Your output should be exactly the lines from the one containing "Task: Click the Excel save icon" through the final line of the records, both included, with every picture left out.

-------- Task inputs --------

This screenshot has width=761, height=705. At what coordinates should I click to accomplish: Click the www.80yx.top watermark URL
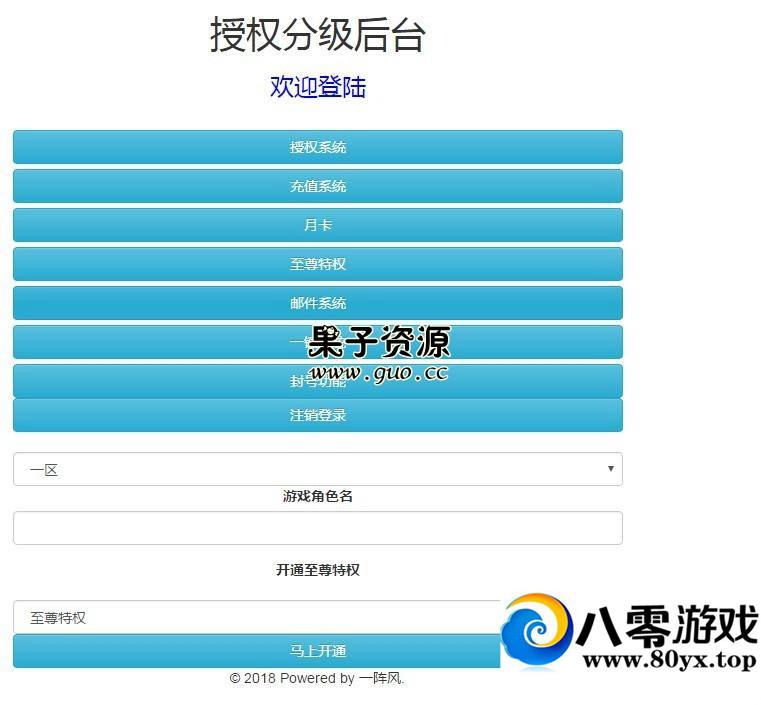pos(668,661)
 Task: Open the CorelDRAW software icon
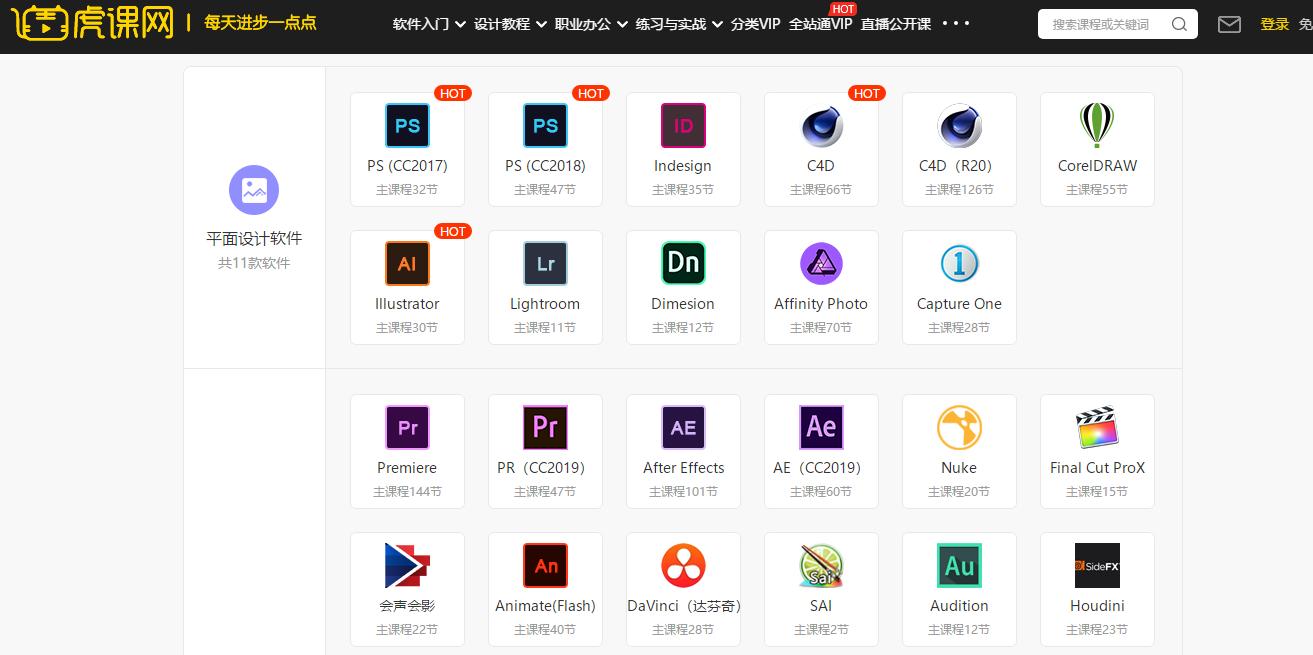pyautogui.click(x=1097, y=125)

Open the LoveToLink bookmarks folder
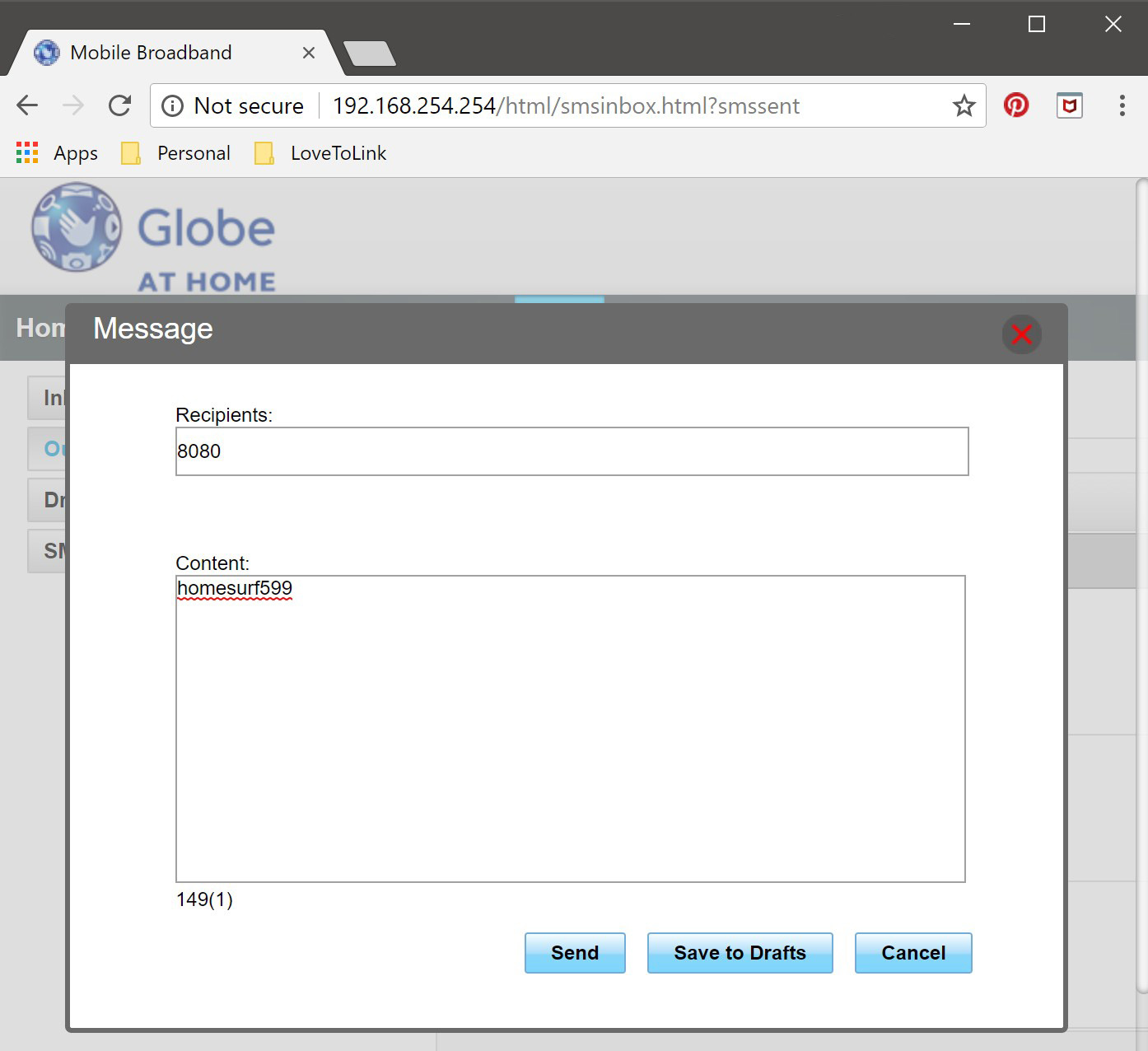pos(320,152)
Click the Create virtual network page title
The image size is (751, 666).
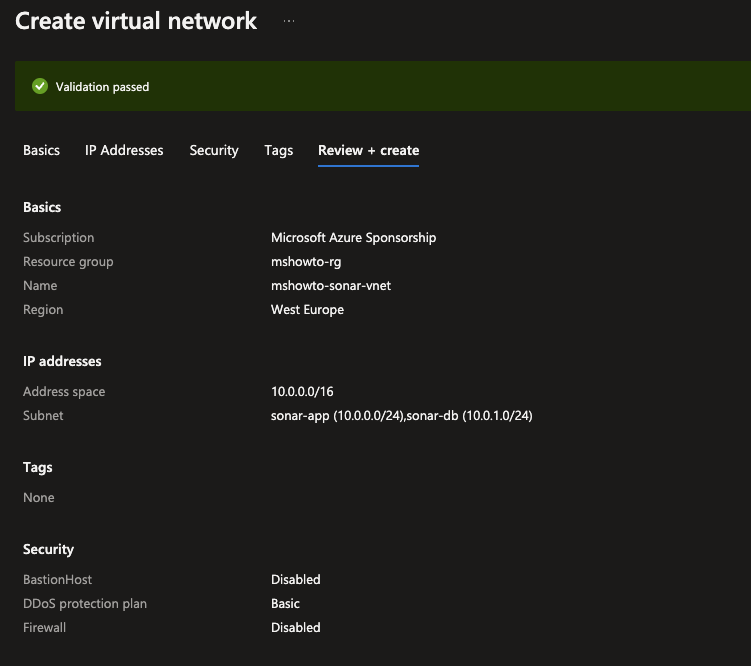click(136, 21)
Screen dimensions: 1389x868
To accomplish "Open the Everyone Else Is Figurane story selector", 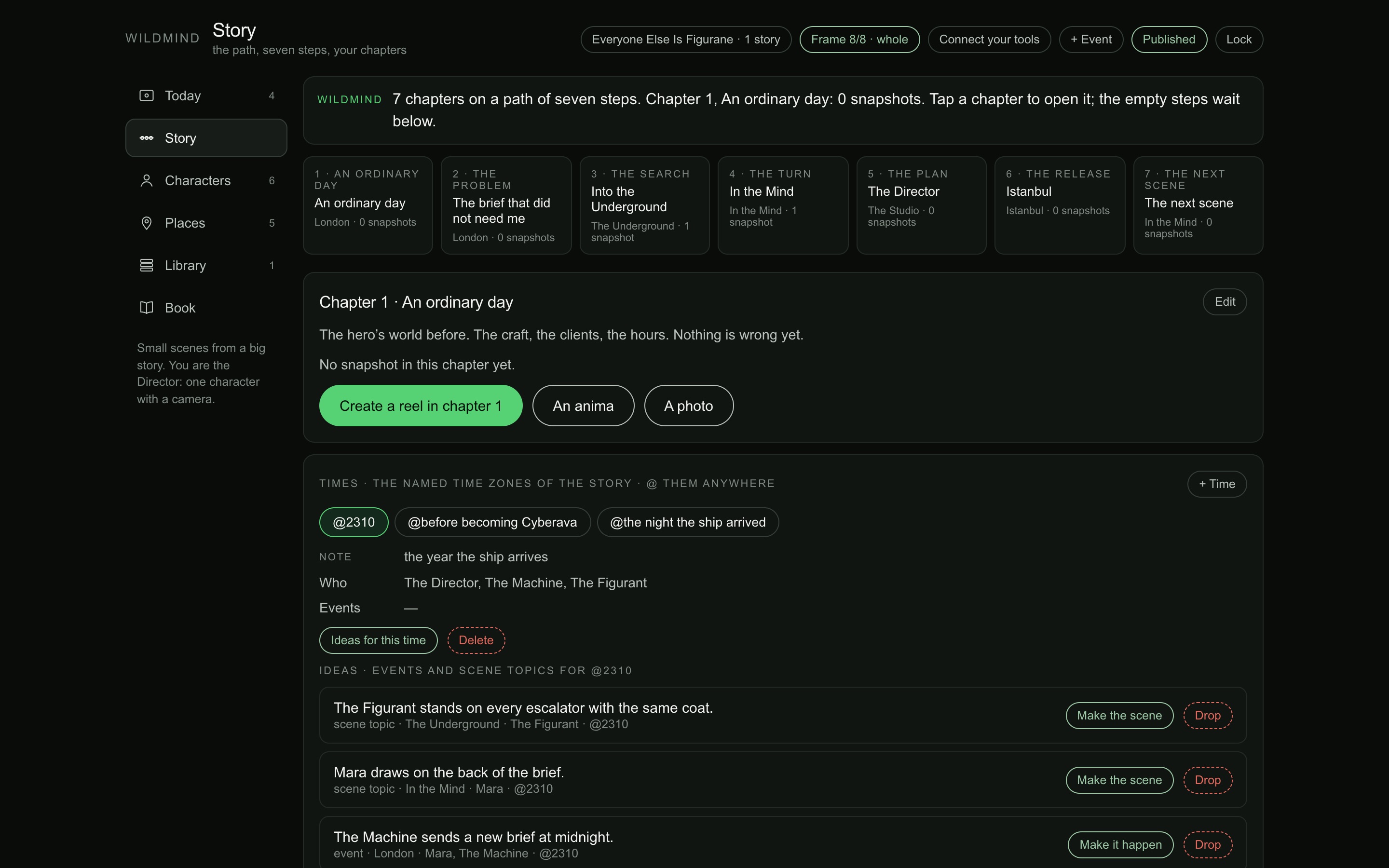I will (x=686, y=39).
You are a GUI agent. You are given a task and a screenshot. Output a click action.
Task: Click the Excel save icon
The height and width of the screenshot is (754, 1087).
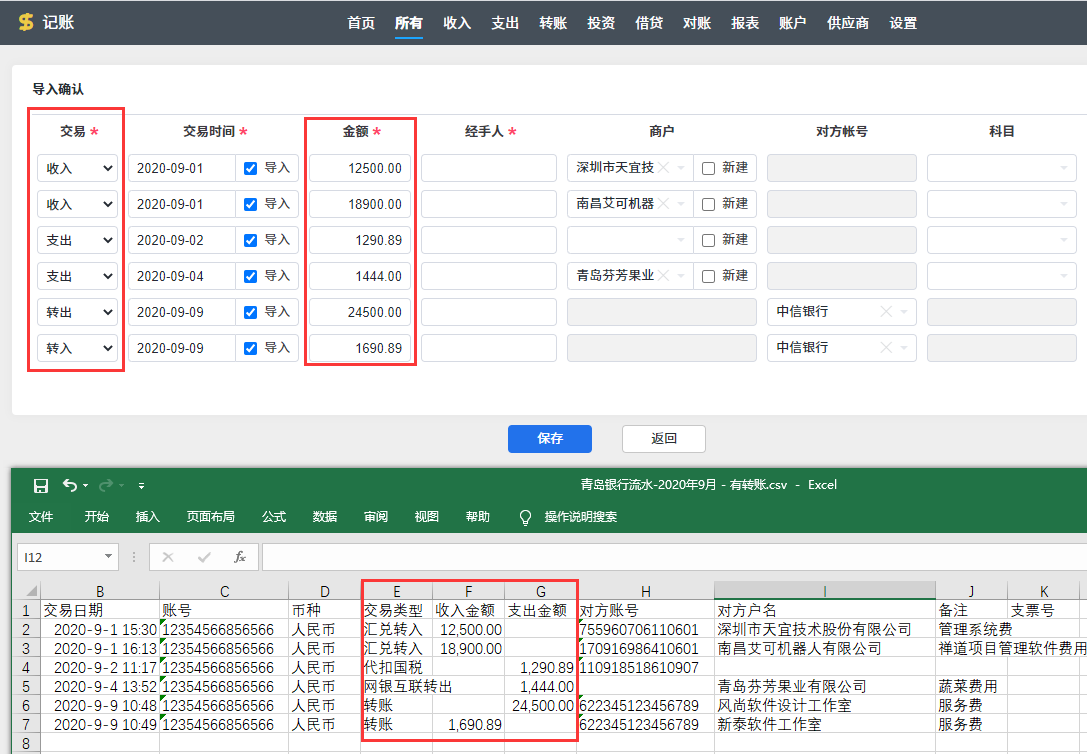[x=41, y=485]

--------

Solution to this exercise:
Task: Click the Excel save icon
The height and width of the screenshot is (754, 1087).
[x=41, y=485]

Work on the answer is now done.